By Thomas B. Langhorne, Evansville Courier & Post
EVANSVILLE - Some Vanderburgh County residents who tested positive for the H1N1 swine flu virus have died, according to the Vanderburgh County Health Department.
A state law prevents local officials from releasing details of the deaths or the identities of the deceased, said Chris Allen, Health Department spokesman on H1N1 issues.
Allen said the county has no information on the individuals other than they died and had positive H1N1 test results.
"There is not necessarily a correlation," he said. "With most of the (H1N1) deaths in Indiana, and in general, there have been underlying health concerns."
Citing the deaths, health officer Dr. Ray W. Nicholson Jr. told the County Council on Wednesday that area residents and people across the country have taken the H1N1 virus "too lightly."
"It's not letting up. It's getting worse," Nicholson said. "The big problem is that there's a lot of complacency among the citizens."

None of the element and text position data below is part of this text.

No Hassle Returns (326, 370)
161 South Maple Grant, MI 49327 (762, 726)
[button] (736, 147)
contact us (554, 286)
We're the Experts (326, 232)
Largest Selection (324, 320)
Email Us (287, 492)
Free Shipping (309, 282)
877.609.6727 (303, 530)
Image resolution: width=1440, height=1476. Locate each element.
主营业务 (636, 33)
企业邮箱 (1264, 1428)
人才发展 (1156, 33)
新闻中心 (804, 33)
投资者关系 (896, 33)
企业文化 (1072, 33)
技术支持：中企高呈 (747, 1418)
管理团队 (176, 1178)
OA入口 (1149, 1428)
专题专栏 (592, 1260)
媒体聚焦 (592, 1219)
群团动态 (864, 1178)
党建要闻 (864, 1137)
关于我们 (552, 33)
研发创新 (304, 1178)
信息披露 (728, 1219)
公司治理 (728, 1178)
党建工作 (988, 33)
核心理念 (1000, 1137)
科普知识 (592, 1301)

Nicholson cited a Nov. 10 Health Department vaccination clinic for pregnant women at which staffers were prepared for more than 1,000 women, but only about one-tenth of that number showed up.
A clinic at Mater Dei High School on Monday attracted about 800 people, while a similar clinic at Central High School last week drew about 1,800.
"We could have vaccinated three times more people (at Mater Dei) than what we did," Nicholson told the council. "They just didn't show up."
Health Department officials say they and more than 75 area health care providers who formally have agreed to accept and administer vaccine will continue to focus exclusively on individuals in the Tier 1 target group.
That group includes pregnant women, people who live with or care for children younger than 6, health care and emergency services personnel, people between the ages of 6 months and 24 and people from ages 25 to 64 who are at a higher risk for H1N1 because of health disorders or compromised immune systems.
"We've got strict orders from (the Centers for Disease Control and Prevention) that we are not to give any Tier 2 (vaccinations) until we've exhausted Tier 1," Nicholson said last week. "That depends on how long the lines are at the clinics. We'll keep (giving shots to Tier 1 individuals) until the lines go down."
While an estimated 25,000 to 27,000 doses of vaccine have been administered or distributed to health care providers in Vanderburgh County, Health Department officials say more than 90,000 local residents are in the Tier 1 group.
Gary Heck, the department's chief operating finance officer, told County Council members that a shipment received that day would bring Vanderburgh County's total to 29,000 vaccination doses received.
"When you have received about 29,000 doses and you've got 90,000 (Tier 1) people that's potentially eligible before you could get to the whole (county population of) 174,000, it's just a matter of trying to make sure that the right folks who are in line are in that Tier 1 group," Heck said. "... We feel that we've done as good a job as possible, holding really efficient clinics."
Extrapolating from CDC figures on the number of people who annually seek vaccinations for seasonal flu, Heck said the Health Department estimates that about 45,000 local Tier 1-eligible people can be expected to seek H1N1 vaccination.
There is time to get to them, Heck said, as Vanderburgh County likely will continue to receive increasingly large allocations of vaccine from the Centers for Disease Control and Prevention on an unpredictable schedule.
"We've been advised we'll probably continue receiving through next April or early May," he said.
All eight of the confirmed flu-related deaths in Indiana last week were confirmed H1N1 deaths, said the state Department of Health, raising the number of H1N1 deaths in the state since June to 33 of the 35 total flu-related deaths.
For Aug. 30 through Nov. 14, there have been 1,049 deaths and 26,315 hospitalizations nationally, including both H1N1 and seasonal flu, according to the CDC.
The Indiana Communicable Diseases Reporting Rule specifies that the exact number of the deaths cannot be released while that number remains at five or below, said Jennifer Dunlap, a spokeswoman for the Indiana State Department of Health.
Dunlap said the rule is designed to prevent the release of information that can lead to the identity of an individual with a communicable disease - whether it is HIV, H1N1 or other diseases. The chances of that decrease as the number of deaths grows.
Staff writer Mark Wilson contributed to this report.